The reason I wasn't depressed was because I had the most wonderful time actually taking these photos. During the two weeks I had about ten 2-3 hour photo sessions all before breakfast. I had got up shortly after dawn, and was out in the woodland location for 5.30am with the sun rising and I enjoyed such intoxicating woodland energy, peace and tranquility shared only with the birds. I was totally lost in that most wonderful of meditative states that comes when one is completely immersed in the creative process and connecting with nature. I was happy and absorbed in my activity. Happy in the process, lost in contentment, that is the point I'm making.
So was I depressed when the images didn't eventually turn out as expected? Well just a tad, yes this is true to a small degree. But with all artistic and personal endeavours, it is the process that needs to be enjoyed because what is the point otherwise? What is the earthly chance of producing work that is truly exceptional?
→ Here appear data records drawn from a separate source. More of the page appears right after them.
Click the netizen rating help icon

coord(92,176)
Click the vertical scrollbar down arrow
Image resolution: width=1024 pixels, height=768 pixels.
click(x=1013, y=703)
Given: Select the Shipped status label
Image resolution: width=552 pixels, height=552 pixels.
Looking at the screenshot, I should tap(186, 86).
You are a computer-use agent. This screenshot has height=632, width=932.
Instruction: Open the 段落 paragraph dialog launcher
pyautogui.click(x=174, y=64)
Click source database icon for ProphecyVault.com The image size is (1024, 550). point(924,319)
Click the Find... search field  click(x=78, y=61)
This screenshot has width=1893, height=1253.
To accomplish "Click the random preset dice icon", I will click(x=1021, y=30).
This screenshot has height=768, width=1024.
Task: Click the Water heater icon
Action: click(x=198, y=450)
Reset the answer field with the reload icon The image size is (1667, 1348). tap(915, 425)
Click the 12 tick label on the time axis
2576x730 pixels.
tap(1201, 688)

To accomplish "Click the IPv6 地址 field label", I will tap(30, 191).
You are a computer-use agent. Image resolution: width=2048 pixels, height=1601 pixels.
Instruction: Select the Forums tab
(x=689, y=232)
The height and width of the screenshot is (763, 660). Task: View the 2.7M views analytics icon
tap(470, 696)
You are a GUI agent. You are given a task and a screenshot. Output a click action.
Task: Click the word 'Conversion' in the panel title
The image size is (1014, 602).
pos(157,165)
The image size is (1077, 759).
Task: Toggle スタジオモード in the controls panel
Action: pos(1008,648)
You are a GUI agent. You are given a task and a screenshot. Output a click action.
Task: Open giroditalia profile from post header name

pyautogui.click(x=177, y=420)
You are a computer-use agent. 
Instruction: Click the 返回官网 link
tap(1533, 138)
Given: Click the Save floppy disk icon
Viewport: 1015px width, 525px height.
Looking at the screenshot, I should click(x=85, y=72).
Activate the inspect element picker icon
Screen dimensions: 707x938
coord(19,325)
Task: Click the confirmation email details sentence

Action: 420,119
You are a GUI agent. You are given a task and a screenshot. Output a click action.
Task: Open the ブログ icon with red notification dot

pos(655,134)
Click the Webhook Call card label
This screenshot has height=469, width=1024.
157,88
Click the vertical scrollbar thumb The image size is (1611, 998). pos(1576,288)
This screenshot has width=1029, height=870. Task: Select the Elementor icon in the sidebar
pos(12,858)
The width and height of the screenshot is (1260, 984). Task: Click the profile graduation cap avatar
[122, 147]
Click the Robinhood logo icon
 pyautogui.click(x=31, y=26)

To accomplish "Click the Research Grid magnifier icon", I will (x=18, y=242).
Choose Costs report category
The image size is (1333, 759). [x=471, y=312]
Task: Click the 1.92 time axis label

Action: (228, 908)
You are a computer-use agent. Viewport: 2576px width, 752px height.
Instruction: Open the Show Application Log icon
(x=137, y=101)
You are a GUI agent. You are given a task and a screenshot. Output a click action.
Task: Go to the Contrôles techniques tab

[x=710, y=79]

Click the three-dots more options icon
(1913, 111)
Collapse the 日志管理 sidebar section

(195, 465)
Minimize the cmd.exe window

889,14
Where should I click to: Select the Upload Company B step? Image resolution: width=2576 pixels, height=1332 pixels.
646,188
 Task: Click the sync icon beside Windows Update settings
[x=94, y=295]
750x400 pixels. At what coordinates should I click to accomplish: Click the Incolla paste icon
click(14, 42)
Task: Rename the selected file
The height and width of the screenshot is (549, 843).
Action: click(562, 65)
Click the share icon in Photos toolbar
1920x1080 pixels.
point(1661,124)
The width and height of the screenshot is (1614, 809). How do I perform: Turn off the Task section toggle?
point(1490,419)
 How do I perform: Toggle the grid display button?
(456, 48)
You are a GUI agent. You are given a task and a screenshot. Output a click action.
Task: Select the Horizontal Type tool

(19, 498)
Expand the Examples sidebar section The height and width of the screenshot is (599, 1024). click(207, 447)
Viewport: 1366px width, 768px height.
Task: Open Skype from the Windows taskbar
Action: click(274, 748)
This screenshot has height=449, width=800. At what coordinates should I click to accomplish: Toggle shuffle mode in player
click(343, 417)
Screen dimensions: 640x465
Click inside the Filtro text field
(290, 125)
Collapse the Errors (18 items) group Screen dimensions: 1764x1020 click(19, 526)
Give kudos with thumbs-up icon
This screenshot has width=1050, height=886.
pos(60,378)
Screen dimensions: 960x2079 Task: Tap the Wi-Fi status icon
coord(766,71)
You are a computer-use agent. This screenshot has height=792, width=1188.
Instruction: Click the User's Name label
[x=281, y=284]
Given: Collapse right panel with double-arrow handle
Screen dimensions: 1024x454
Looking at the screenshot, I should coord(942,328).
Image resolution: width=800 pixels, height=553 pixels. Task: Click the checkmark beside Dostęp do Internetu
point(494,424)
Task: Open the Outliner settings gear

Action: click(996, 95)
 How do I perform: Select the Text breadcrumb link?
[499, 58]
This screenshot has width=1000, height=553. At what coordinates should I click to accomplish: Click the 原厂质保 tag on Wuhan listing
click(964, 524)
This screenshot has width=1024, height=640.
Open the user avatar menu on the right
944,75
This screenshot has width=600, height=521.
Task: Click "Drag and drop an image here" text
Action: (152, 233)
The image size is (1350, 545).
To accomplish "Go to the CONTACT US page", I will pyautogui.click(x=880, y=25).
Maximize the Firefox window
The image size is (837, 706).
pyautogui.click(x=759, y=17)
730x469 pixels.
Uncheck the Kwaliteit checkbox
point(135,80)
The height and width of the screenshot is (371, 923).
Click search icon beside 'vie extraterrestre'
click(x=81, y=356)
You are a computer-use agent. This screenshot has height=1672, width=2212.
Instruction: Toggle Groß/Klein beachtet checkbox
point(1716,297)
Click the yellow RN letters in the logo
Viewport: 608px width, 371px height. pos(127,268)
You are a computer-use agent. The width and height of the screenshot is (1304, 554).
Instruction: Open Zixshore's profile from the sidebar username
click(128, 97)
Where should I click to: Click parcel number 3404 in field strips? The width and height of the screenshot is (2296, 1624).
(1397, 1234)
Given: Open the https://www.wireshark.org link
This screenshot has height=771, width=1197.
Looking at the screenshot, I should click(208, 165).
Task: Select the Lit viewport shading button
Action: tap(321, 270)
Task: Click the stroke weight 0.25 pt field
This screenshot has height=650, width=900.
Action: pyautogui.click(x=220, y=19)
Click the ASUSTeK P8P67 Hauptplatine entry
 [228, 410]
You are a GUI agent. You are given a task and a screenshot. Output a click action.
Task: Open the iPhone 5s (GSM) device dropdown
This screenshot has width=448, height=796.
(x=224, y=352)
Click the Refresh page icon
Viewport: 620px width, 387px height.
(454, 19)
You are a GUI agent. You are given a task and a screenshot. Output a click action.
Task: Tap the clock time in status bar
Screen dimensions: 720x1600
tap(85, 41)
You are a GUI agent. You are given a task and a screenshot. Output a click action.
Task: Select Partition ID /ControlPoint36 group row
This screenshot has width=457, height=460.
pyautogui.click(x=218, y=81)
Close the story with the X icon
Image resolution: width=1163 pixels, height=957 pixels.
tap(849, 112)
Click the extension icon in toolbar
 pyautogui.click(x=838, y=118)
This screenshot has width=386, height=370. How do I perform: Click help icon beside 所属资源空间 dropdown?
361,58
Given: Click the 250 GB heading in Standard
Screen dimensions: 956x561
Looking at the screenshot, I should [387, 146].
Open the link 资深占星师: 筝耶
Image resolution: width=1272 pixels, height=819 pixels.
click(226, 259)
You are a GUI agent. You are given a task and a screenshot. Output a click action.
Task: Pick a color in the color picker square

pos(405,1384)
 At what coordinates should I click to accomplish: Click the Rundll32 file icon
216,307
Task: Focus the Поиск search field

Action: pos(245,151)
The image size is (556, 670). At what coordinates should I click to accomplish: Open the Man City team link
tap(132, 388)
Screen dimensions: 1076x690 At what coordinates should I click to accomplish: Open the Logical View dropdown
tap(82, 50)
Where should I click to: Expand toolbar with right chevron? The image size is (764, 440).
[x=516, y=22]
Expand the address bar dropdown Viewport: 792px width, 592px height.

As I play my violin, with only two years experience, do I delude myself in thinking that I will ever sound like Jascha Heifetz? Not one bit. The sound I make can sometimes be excruciating! My partner will verify this. But I doooooooo enjoy the process. And this must surely apply to anyone else who applies themselves to such challenging activities. If perfection eludes us, we can still enjoy the process. So can photography make you happy? You might now expect me to say 'yes'. but actually I would say 'no'. You make yourself happy with whatever you do. It's a choice and determined by how you approach it. If excellence is the only measure, then surely we will be mostly disappointed, but if we have other objectives and ambitions, maybe it's just to have fun, then we can even be blissfully happy with the most modest of achievements. I know which I would prefer.
And what about my pictures? Well we enjoyed our holiday in Dorset so much last year, we have already booked to go to the same place this year, again for two weeks. So guess what I shall be doing at 5.30am in the mornings of our vacation? You got it. I'll be up with the sparrows, and out in the woodlands re-photographing all those wonderful trees and scenes that demand that I have once again, the most wonderful time absorbed in the activity.
But rest assured, when I do make these pictures again, I shall check that my focus is accurate and I have suitably allowed for an appropriate depth of field. Next autumn's photography group meetings will see the results of two years work rolled into one.
Whatever you do, whatever you are applying yourself to,....make sure you enjoy the process. It's this moment we live in that is most important. Make sure you live it now.
[PS, the photo at the top is not from this trip to Dorset but an image from Wimbledon, London.]